- [TASK DETAILS]: Format the entries from the start through the line containing "point(901,811)" as a two-column CSV with the headers request and answer. Use one row per entry, put each value in a quoted field with line breaks replaced by spaces, and omit the pictures.
^^^^^^^^^^^^^^^^
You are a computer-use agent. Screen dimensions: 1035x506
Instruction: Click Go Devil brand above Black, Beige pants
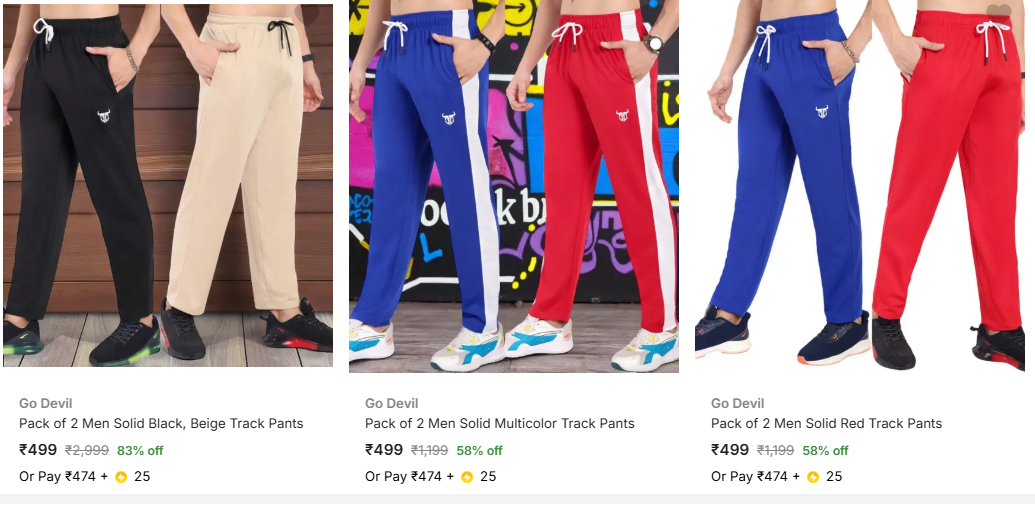pos(46,403)
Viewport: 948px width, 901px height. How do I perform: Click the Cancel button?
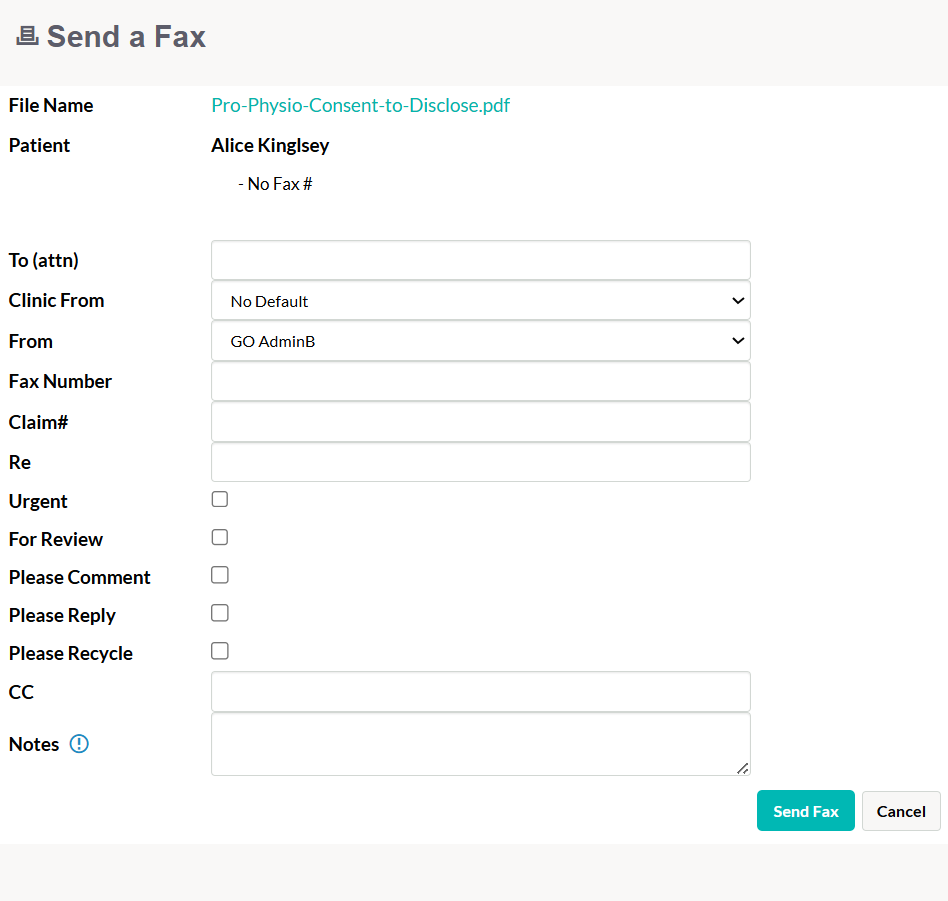point(901,811)
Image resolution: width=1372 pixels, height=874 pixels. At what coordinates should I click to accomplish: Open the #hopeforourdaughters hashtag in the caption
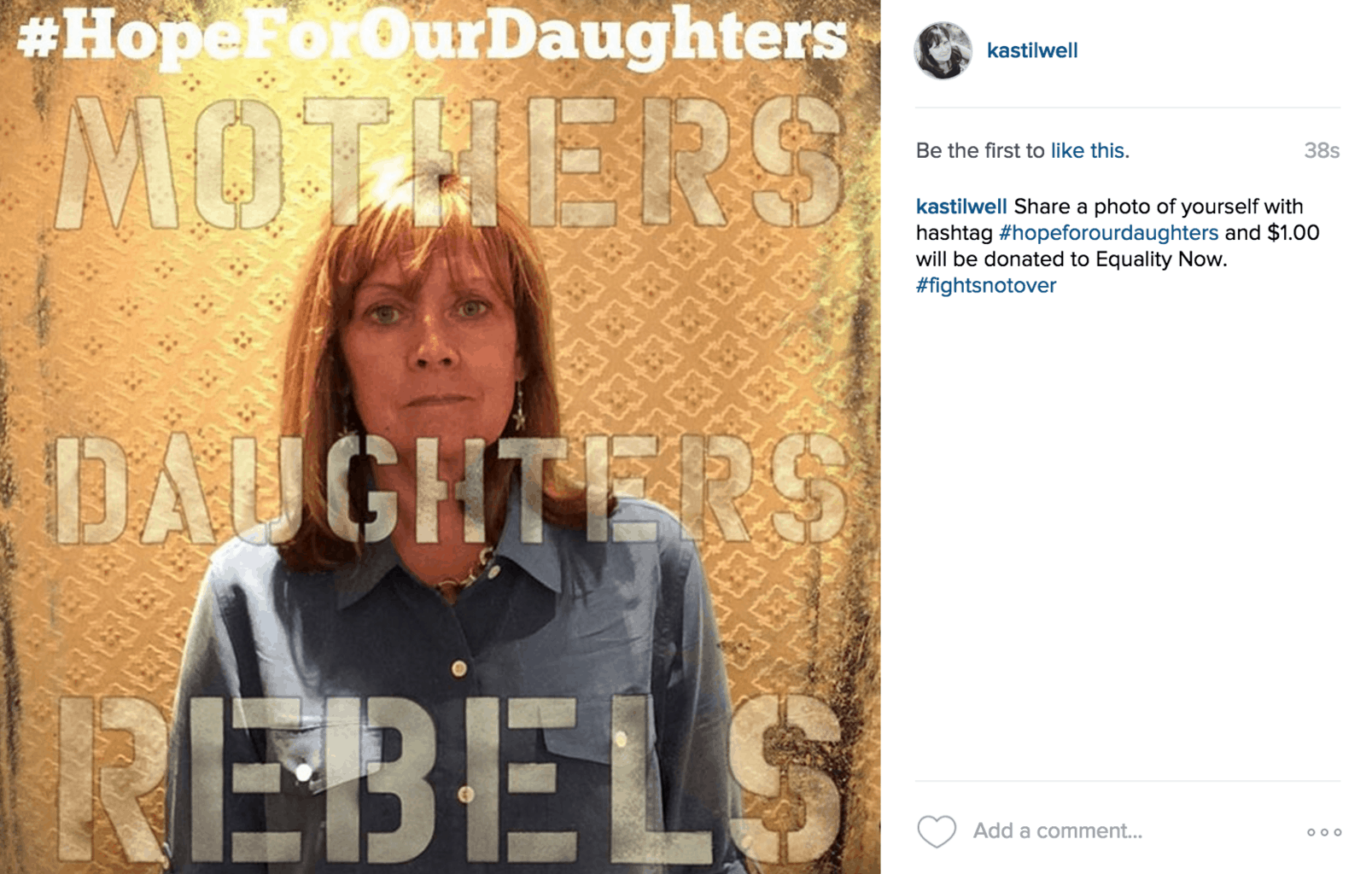pos(1108,233)
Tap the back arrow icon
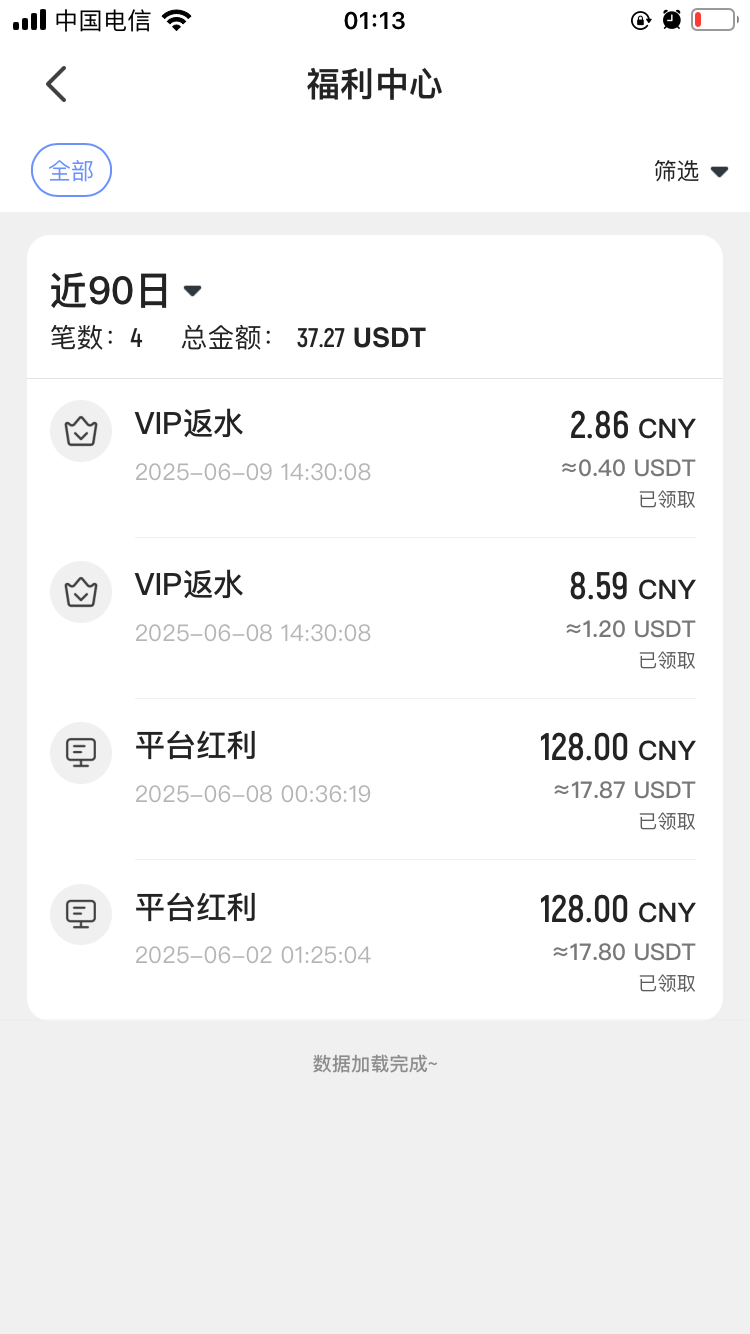This screenshot has height=1334, width=750. click(x=56, y=84)
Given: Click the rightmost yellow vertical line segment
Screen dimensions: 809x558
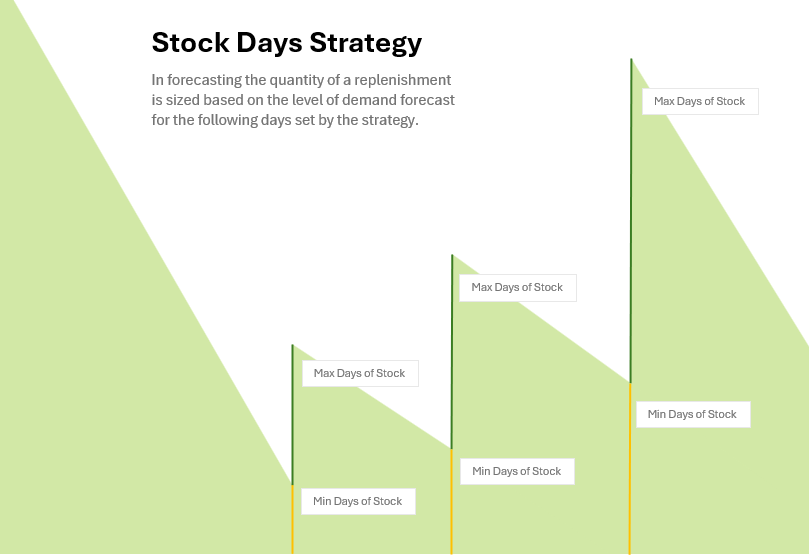Looking at the screenshot, I should 630,469.
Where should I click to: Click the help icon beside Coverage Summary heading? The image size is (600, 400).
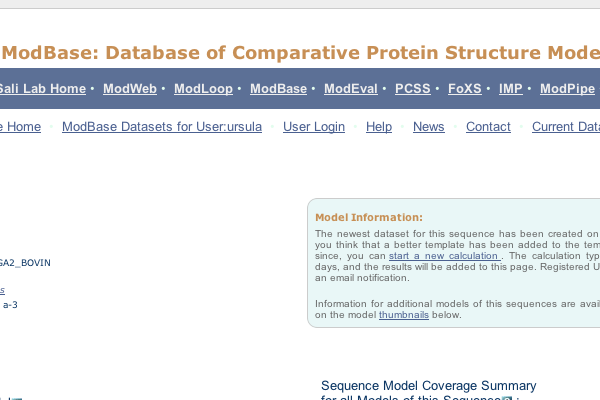point(507,398)
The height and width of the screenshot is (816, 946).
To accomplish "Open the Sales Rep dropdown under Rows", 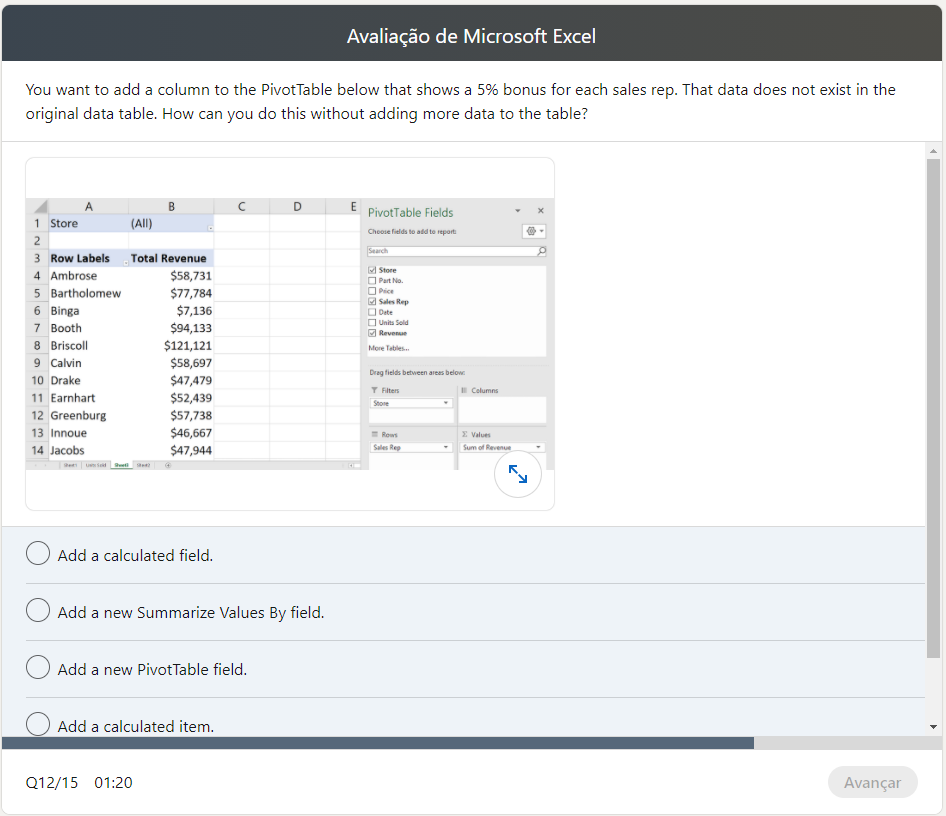I will click(x=444, y=446).
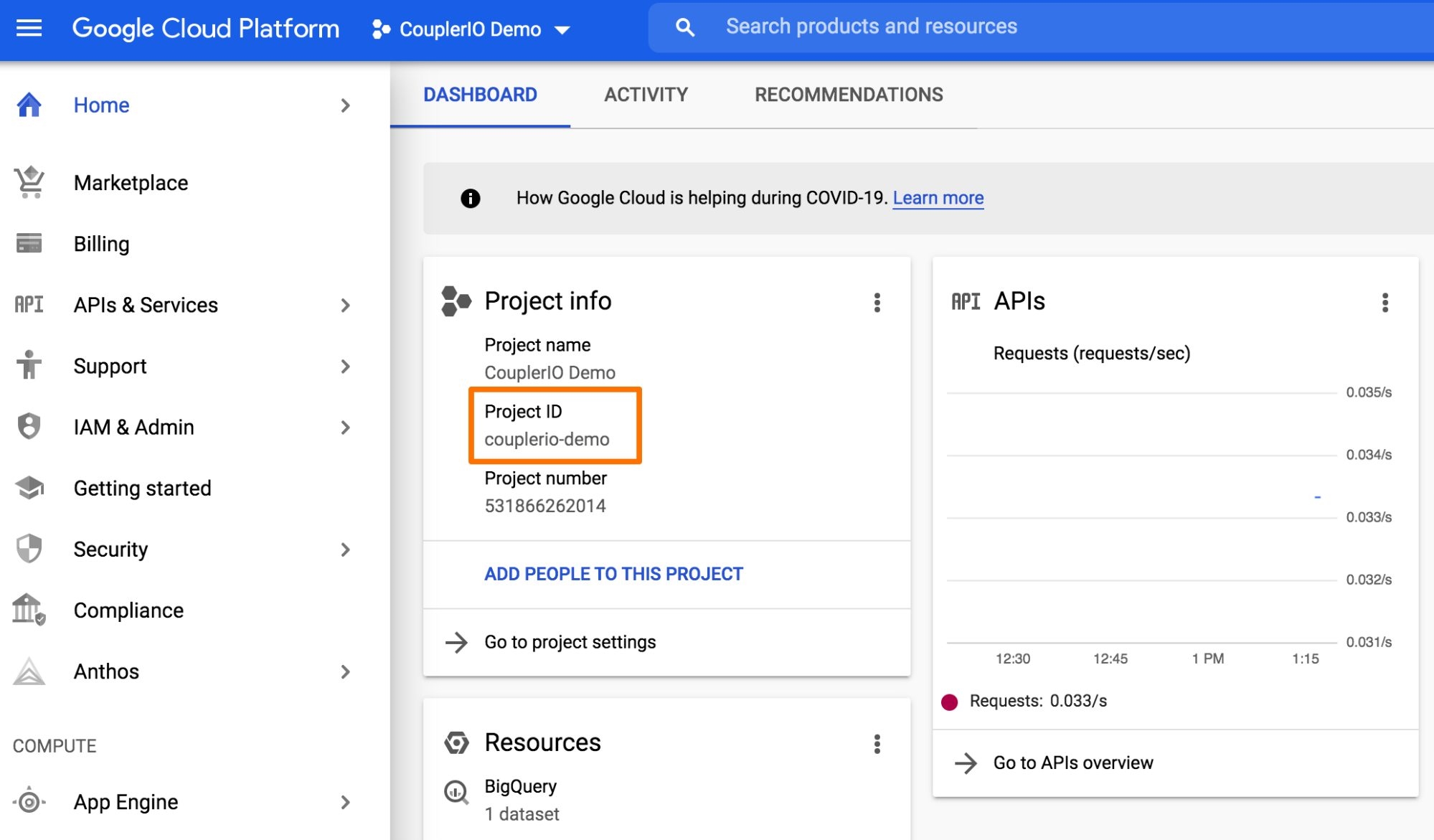The width and height of the screenshot is (1434, 840).
Task: Switch to the Activity tab
Action: click(646, 95)
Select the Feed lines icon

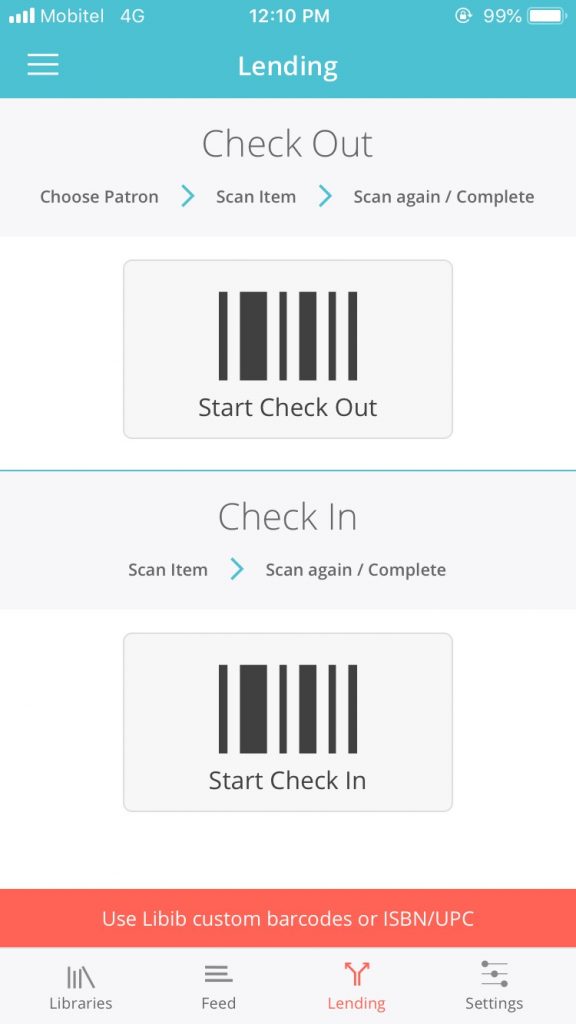[218, 974]
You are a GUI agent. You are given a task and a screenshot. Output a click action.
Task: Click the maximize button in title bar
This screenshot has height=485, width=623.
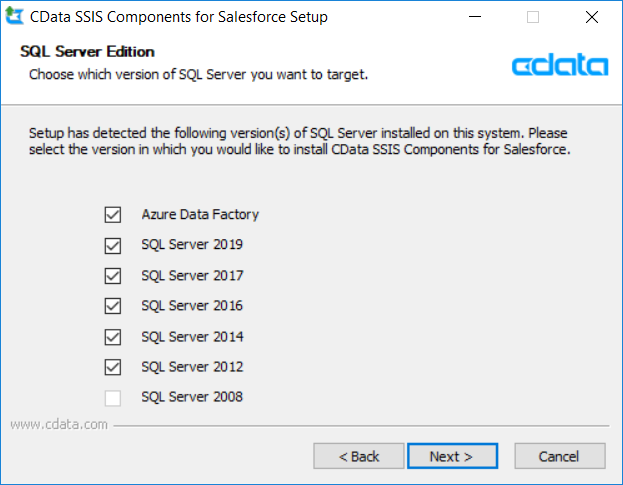coord(533,17)
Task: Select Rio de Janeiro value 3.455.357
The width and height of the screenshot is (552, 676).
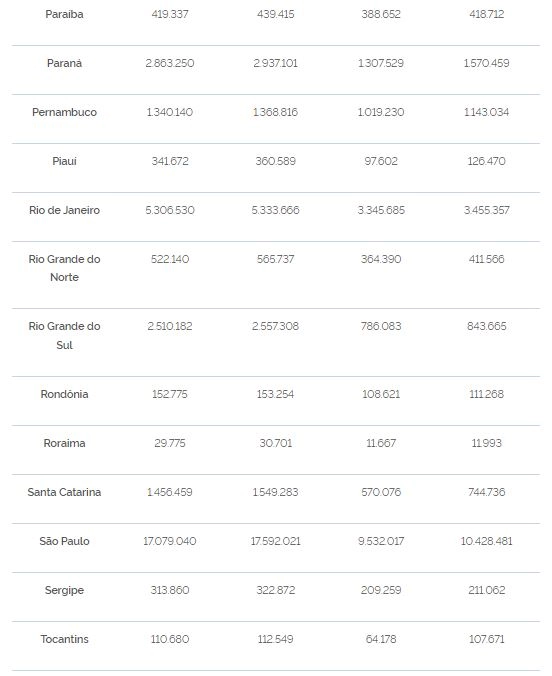Action: coord(486,210)
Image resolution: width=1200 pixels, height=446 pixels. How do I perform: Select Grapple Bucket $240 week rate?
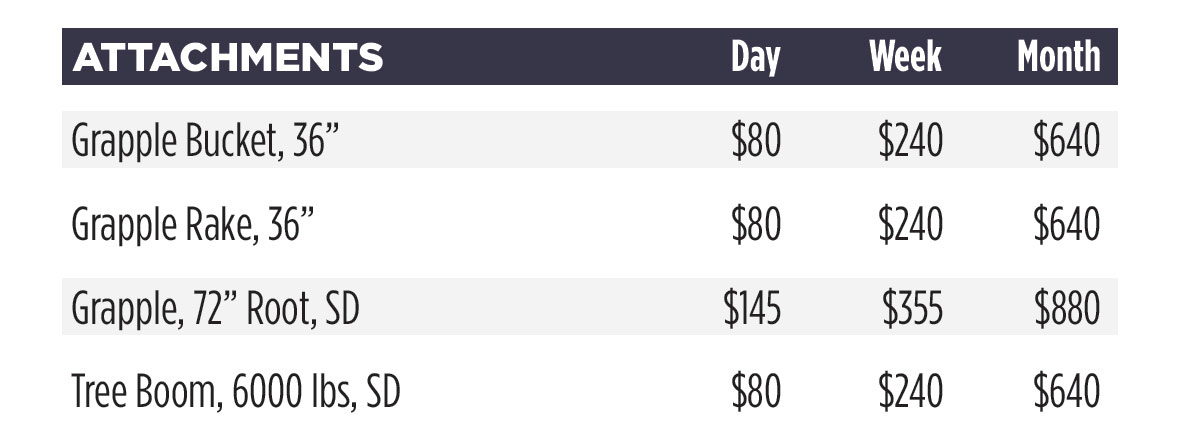click(910, 141)
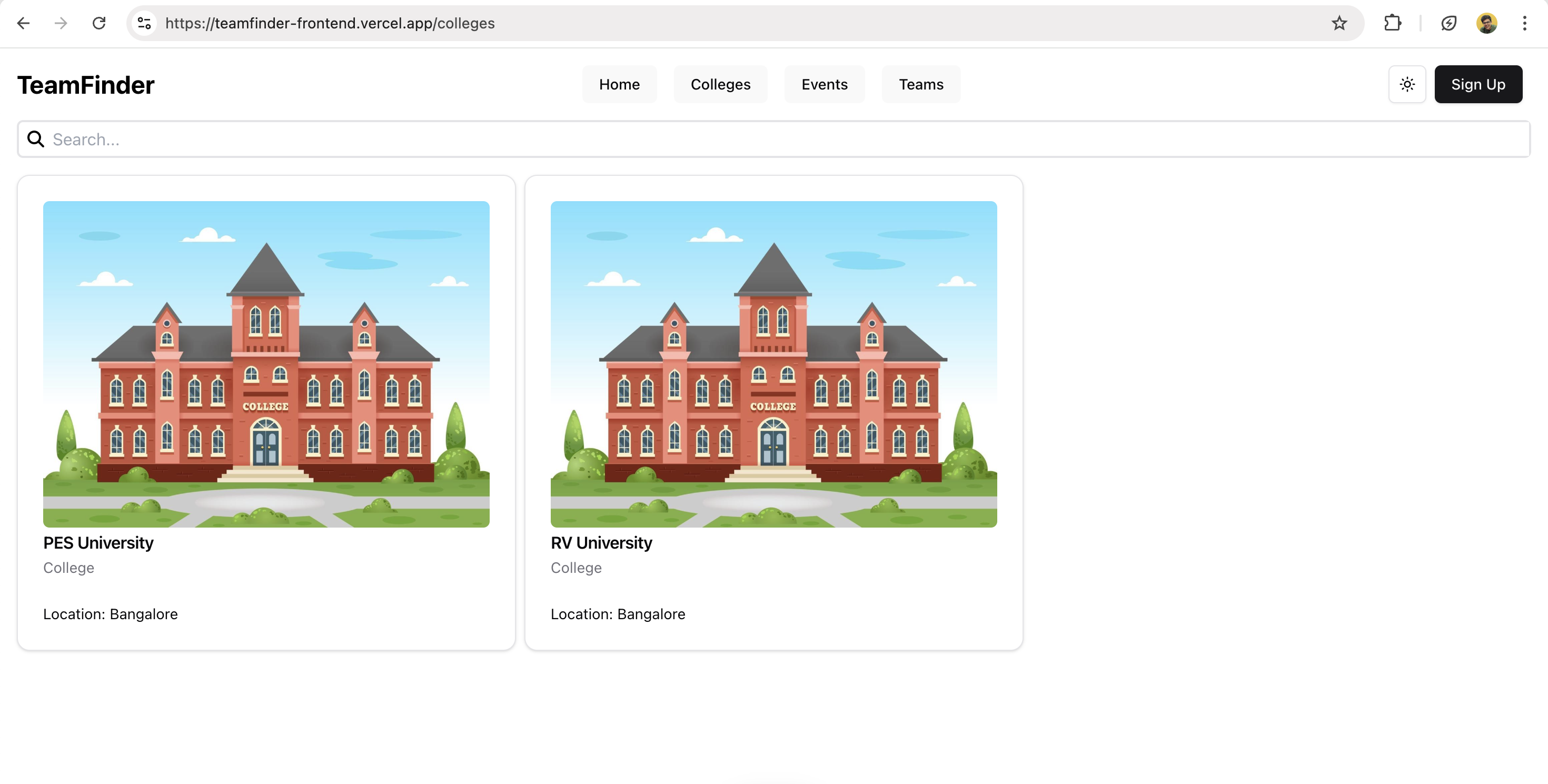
^^^^^^^^^^^^^^^^
- [CORRECT ANSWER]:
request,answer
"You are a computer-use agent. Screen dimensions: 1035x506 Instruction: Click Go Devil brand above Black, Beige pants","pos(46,403)"
"Viewport: 948px width, 901px height. How do I perform: Click the Cancel button?","point(901,811)"